=== EXERCISE DETAILS ===
Before writing anything, find the line that contains "The height and", then retype the entries below exactly from their first line through that one, without pictures.

=== DATA FOR THIS TASK ===
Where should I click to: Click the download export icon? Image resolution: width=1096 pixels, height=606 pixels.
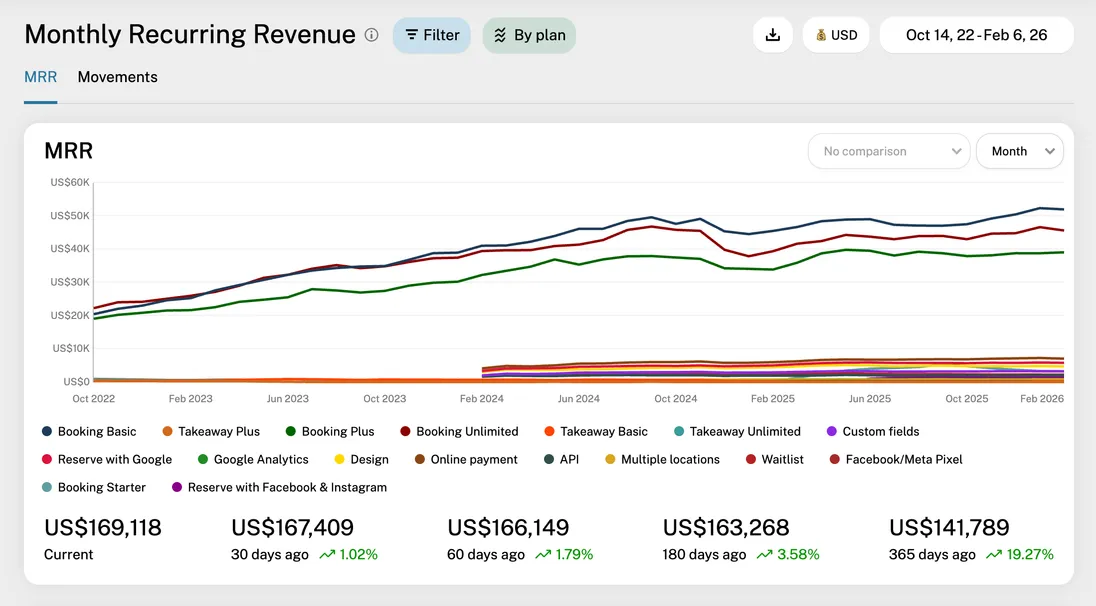click(x=772, y=35)
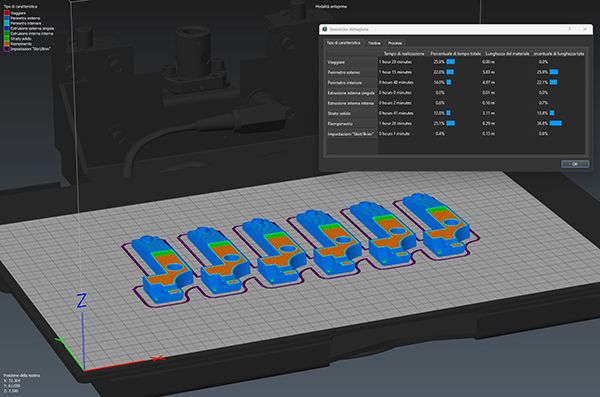Image resolution: width=600 pixels, height=397 pixels.
Task: Click the Percentuale di tempo totale column header
Action: click(x=456, y=54)
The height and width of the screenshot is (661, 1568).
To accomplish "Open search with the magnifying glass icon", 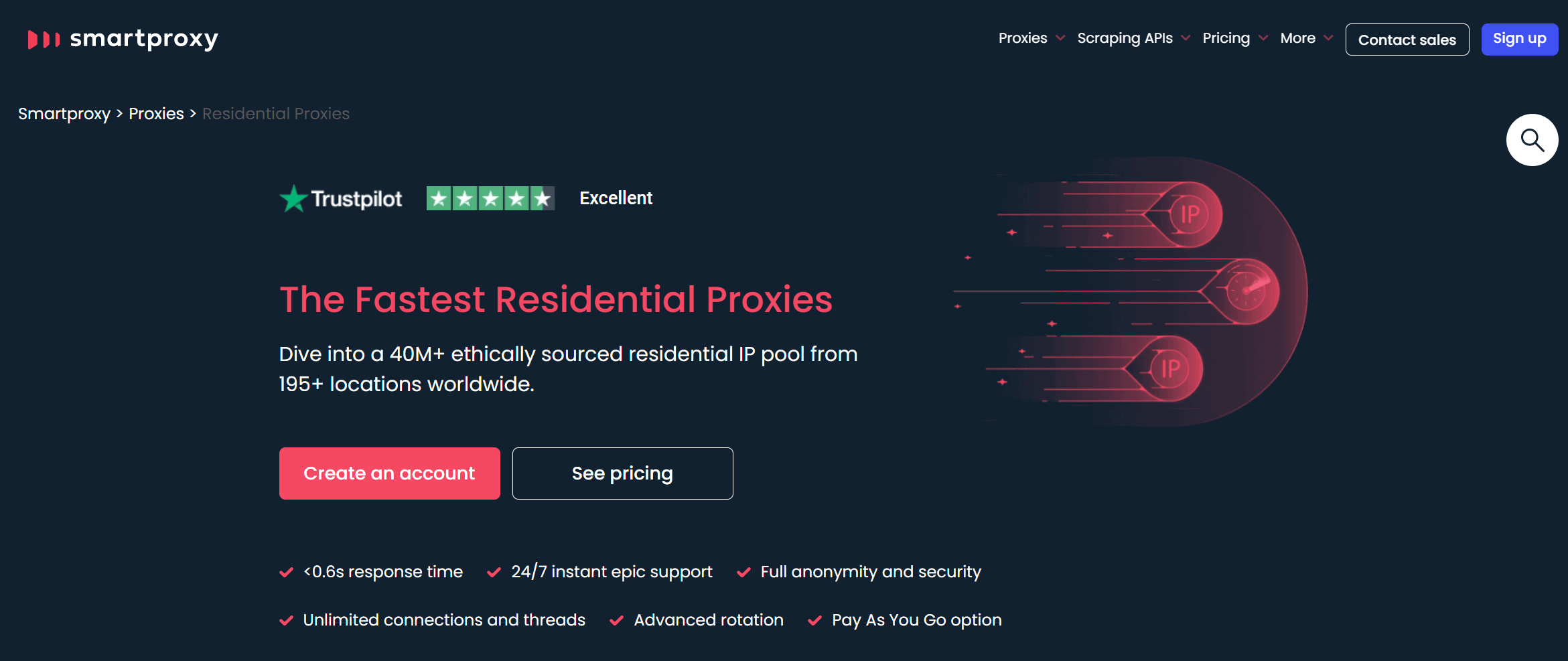I will [x=1532, y=140].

=== ANSWER ===
Where should I click to: Click the download export icon? Image resolution: width=1096 pixels, height=606 pixels.
click(x=772, y=35)
Image resolution: width=600 pixels, height=397 pixels.
Task: Click the Percentuale di tempo totale column header
Action: click(x=456, y=54)
The height and width of the screenshot is (661, 1568).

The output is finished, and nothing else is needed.